The Inside Story Of Nicole Kidman’s Comeback Year That Wasn’t
We talked to Nicole Kidman about her huge year in Hollywood.
More articles have been written than I can even count about Nicole Kidman’s jam-packed ‘comeback’ year in Hollywood. But, look, when you’re faced with a year that began with the Oscar-nominated Lion and has ended with the much buzzed-about Yorgos Lanthimos film, the extreme The Killing Of A Sacred Deer — what else do you ask her about?
For a start, she’s been part of two of the most beguiling stories about women on television this year, HBO’s smash-hit Big Little Lies (on which Kidman served as both a star and an executive producer) and Jane Campion’s wild follow-up to her Top Of The Lake series, China Girl. She’s also starred in Sofia Coppola’s return to the screen, a remake of the 1971 film The Beguiled.
I think, for Australians, Kidman holds a touch extra mystery too. She’s one of the few local talents to parlay their acting prowess into a mega-illustrious career in the US. She is the star of the hideous but memorable Baz Luhrmann epic Australia. She still retains her rich Aussie accent, even after years of living overseas. She’s Our Nicole!
“Now, I’ve not heard of Junkee,” she tells me straight up, sounding a little nervous. “Is that terrible?”
It doesn’t surprise me that Nicole Kidman doesn’t know what Junkee is, and when I explain to her what our deal is she replies earnestly, “Cool! Good on you. Glad I can be supporting you.” I let out my nervous You’re Talking To Nicole Bloody Kidman breath, because it instantly seems like Kidman is just an excellent human.
Riding The (Deliberately Calculated) High
If it feels like Kidman has been particularly present in the entertainment news cycle this year, it’s because she has. Not only has she premiered nearly half a dozen films or TV series, everyone has a take on where she’s been, why she’s back and if she’s any good.

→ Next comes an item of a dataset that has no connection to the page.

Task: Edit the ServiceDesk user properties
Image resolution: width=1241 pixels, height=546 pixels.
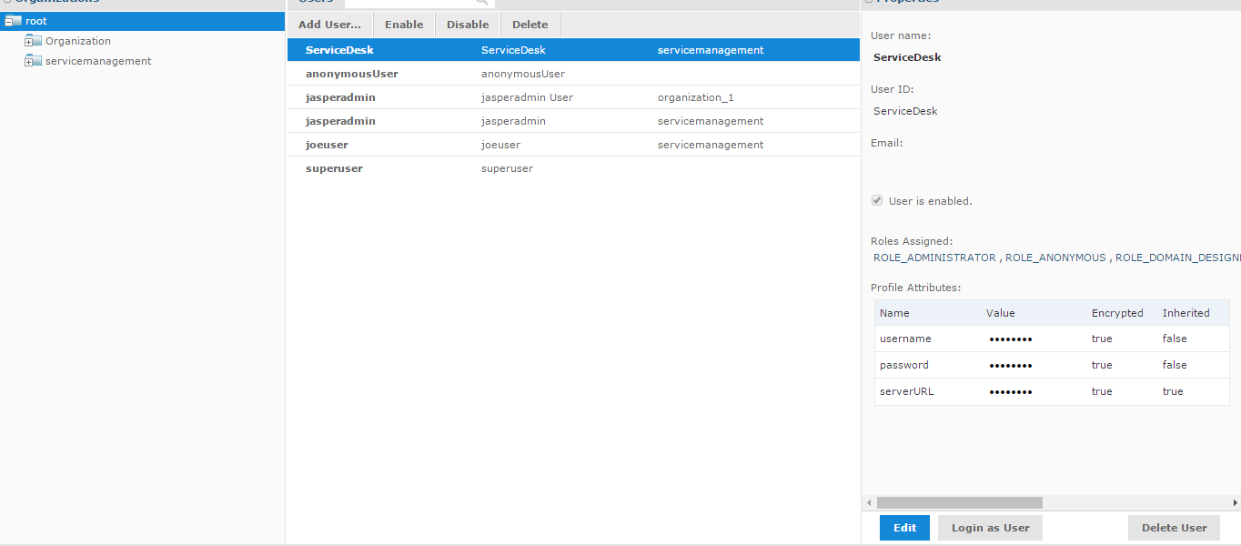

The best one came from BuzzFeed’s Anne Helen Peterson, who asked, “How many times does Nicole Kidman have to prove herself?”. Peterson wrote, “While male actors coast on the brilliance of a single performance for years, female stars have to reapply for greatness on a yearly basis, fighting the industry-wide impulse for gossip about their personal lives and their appearances to subsume substantial conversation about their ability.”
In fact, Kidman is the first star I’ve spoken to who is able to be so serious and insightful about their own work, without seeming totally inane and self-flattering. “It’s been wonderful, actually,” she says. “I’m just creatively committed to longevity, and I’ve had enormous ups and down, and ridden highs and lows and that’s just the nature of a creative life, I think.”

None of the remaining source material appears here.